- _TRY IT_
All of the data is to be printed exactly, though the images must be left off.

- _GIVEN RECORDS_
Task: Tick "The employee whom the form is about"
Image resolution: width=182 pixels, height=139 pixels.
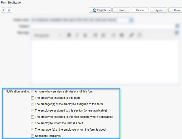Action: (x=32, y=123)
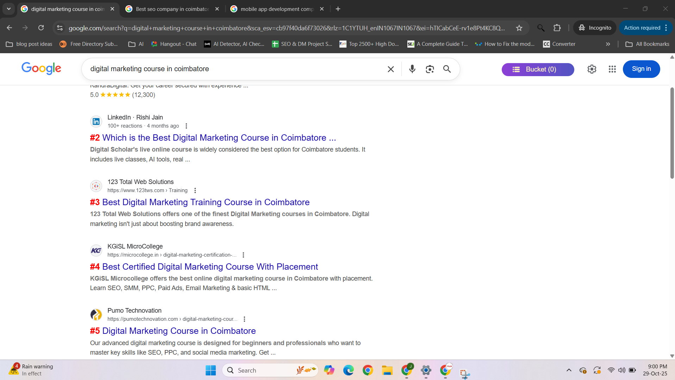
Task: Expand hidden bookmarks with double chevron
Action: (x=608, y=44)
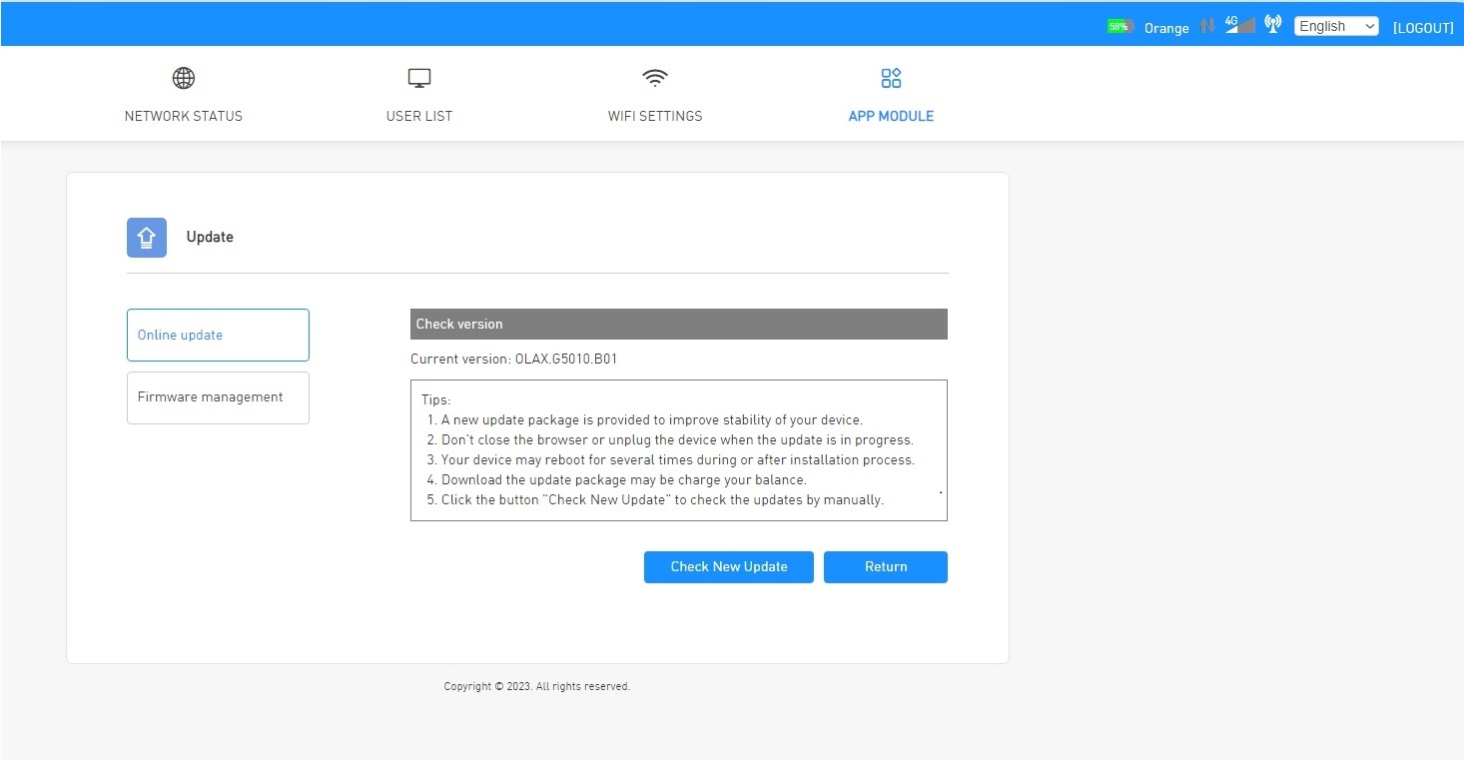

- _WRITTEN RESPONSE_
Task: Tick "The employee whom the form is about"
Image resolution: width=182 pixels, height=139 pixels.
Action: (x=32, y=123)
Task: Expand hidden bookmarks with double chevron
Action: (x=608, y=44)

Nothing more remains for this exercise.